Local ownership Participatory Culture-sensitive
Our focus is to empower young people in making own informed decisions in whatever cultural context. Our belief is that young people everywhere in the world are capable to do so. We do not prescribe and impose, but support and empower. Young people are experts in their own right and cultural agents of change.
No intervention can be made by people who do not know the context. Local participation and local experts are key in our work. Our main task is to bring evidence and train in all what works. We train the capacity to do the work oneself. We strive becoming redundant.
Our work is interactive. We do not teach, but facilitate. Using existent knowledge of our partners is the base of our work. Our inspiration is their own learning process. In trainings we are not a magnet, but a mirror. Participatory working has proven to be most effective in how to apply lessons learned into practice.
Interventions have to fit into a cultural context. This is a precondition for effective implementation. Cultural norms and values have to be taken into account. But cultures are not static; cultural boundaries can be pushed. Wording is crucial in communicating sexuality and sexual health, but not at the expense of being clear in messages.
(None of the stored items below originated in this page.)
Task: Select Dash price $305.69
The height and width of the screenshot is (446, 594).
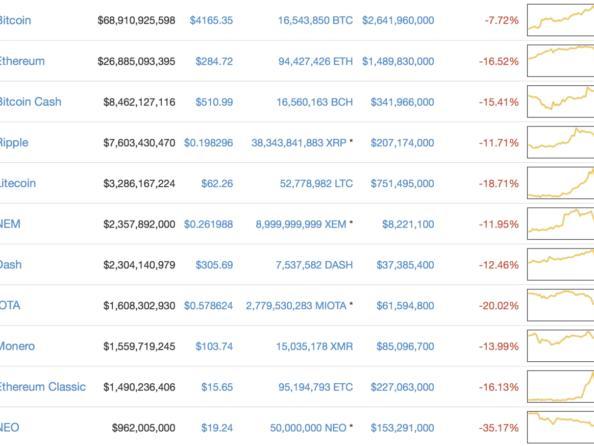Action: tap(214, 265)
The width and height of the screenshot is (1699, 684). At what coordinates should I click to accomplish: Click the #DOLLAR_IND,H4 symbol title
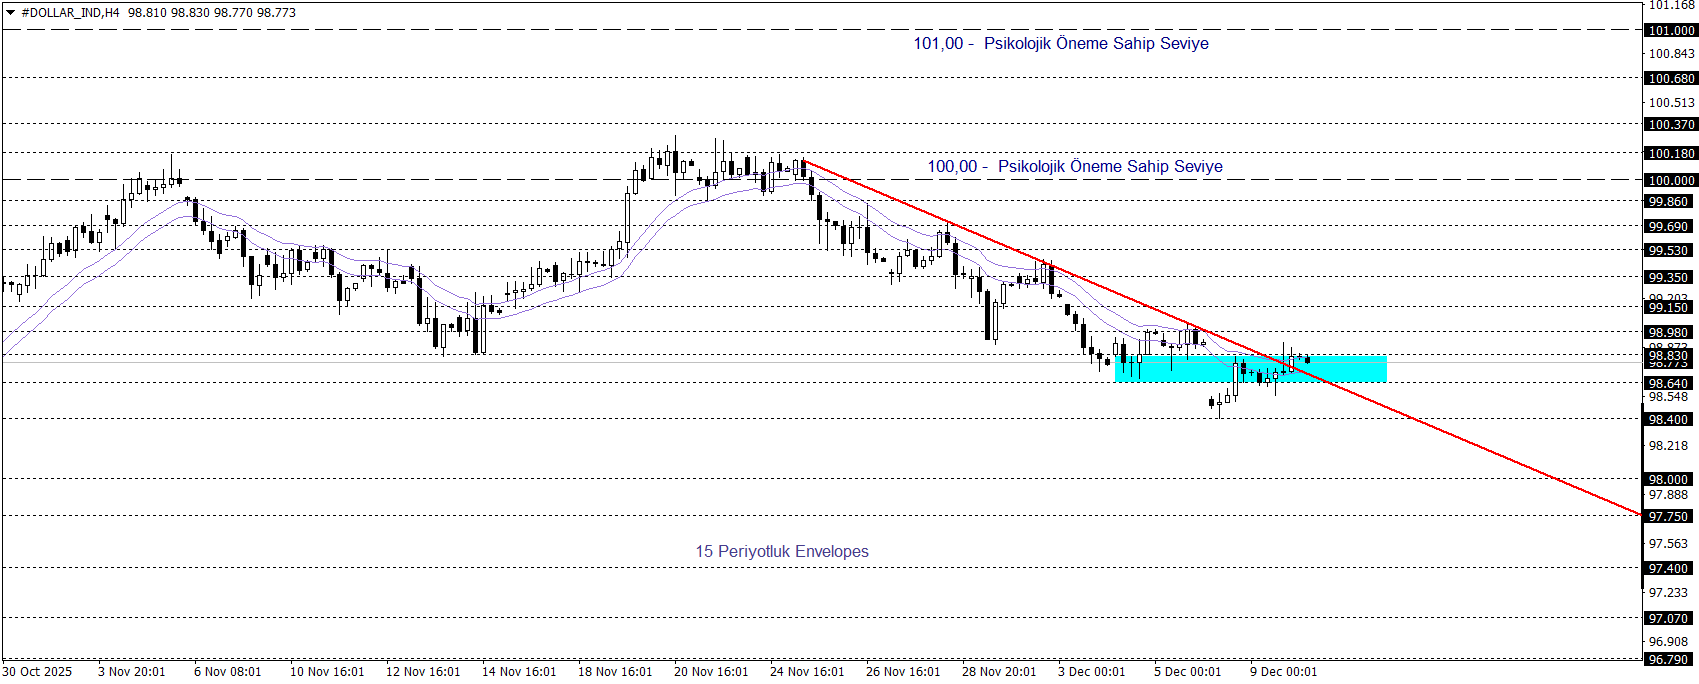70,13
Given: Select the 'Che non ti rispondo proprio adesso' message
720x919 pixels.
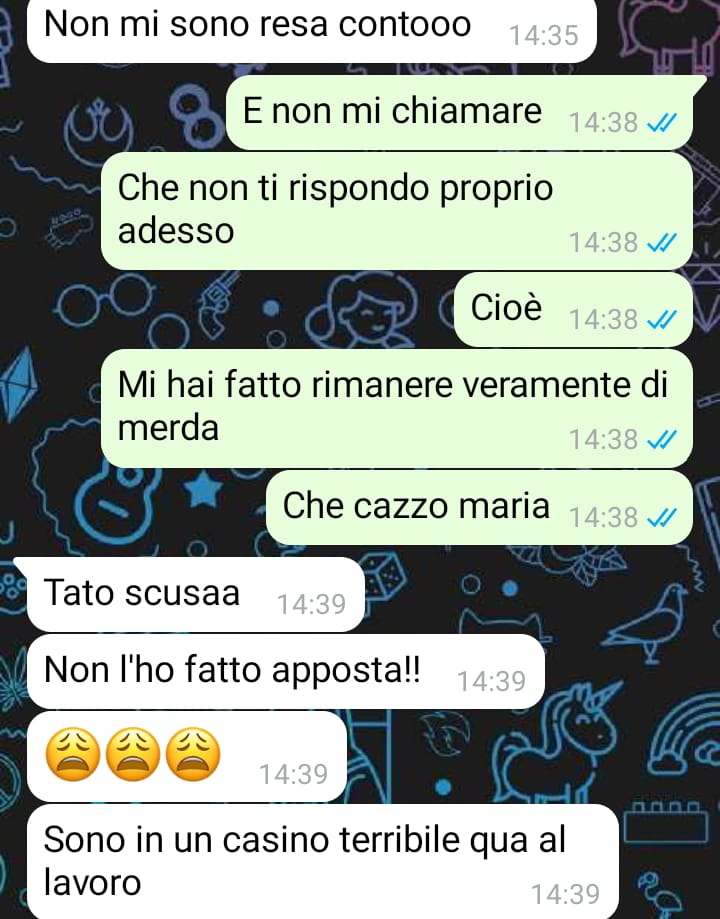Looking at the screenshot, I should tap(397, 211).
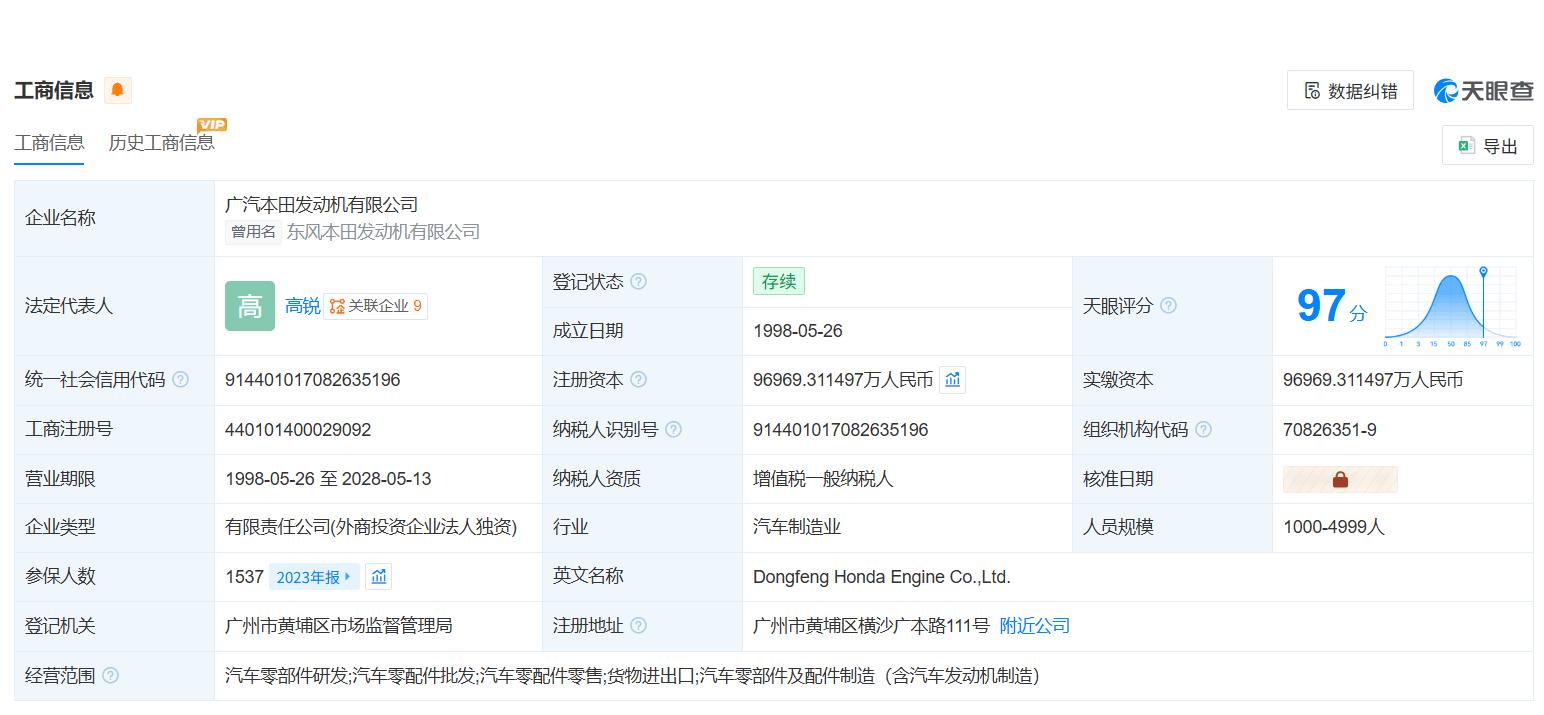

Sexual health is best achieved and enjoyed in equality. Gender equality is an integral concept in all the work we do. However, most cultures do not reflect gender equality. Gender-sensitivity is good, but not enough. A gender transformation is needed to ensure decisions of all sexes are taken equally seriously.
Evidence and values
Informed decisions have to be based on correct and up to date facts and not on myths. Evidence have to help value development. Central in our support of decision-making is the ability to make a clear distinction between facts and opinions. Part of this ability is being aware and learning to cope with social and legal influences. In our support we include to reflect on the values of the environment and culture as those are strongly influencing decision-making.
All people worldwide are entitled to human rights. Young people, disabled youth, people with HIV; everyone has the right to be, to self-determination, to be supported and to express themselves and their sexuality in the way they want and feel comfortable. Using international agreements about human rights is the main principle in our way of working.
Effectiveness requires a planned and systematic approach. We develop and implement interventions according to the 6 steps of Intervention Mapping: involvement, situation analysis/needs assessment, sound objectives and methods, design and pilot, implementation and sustainability; monitoring and evaluation.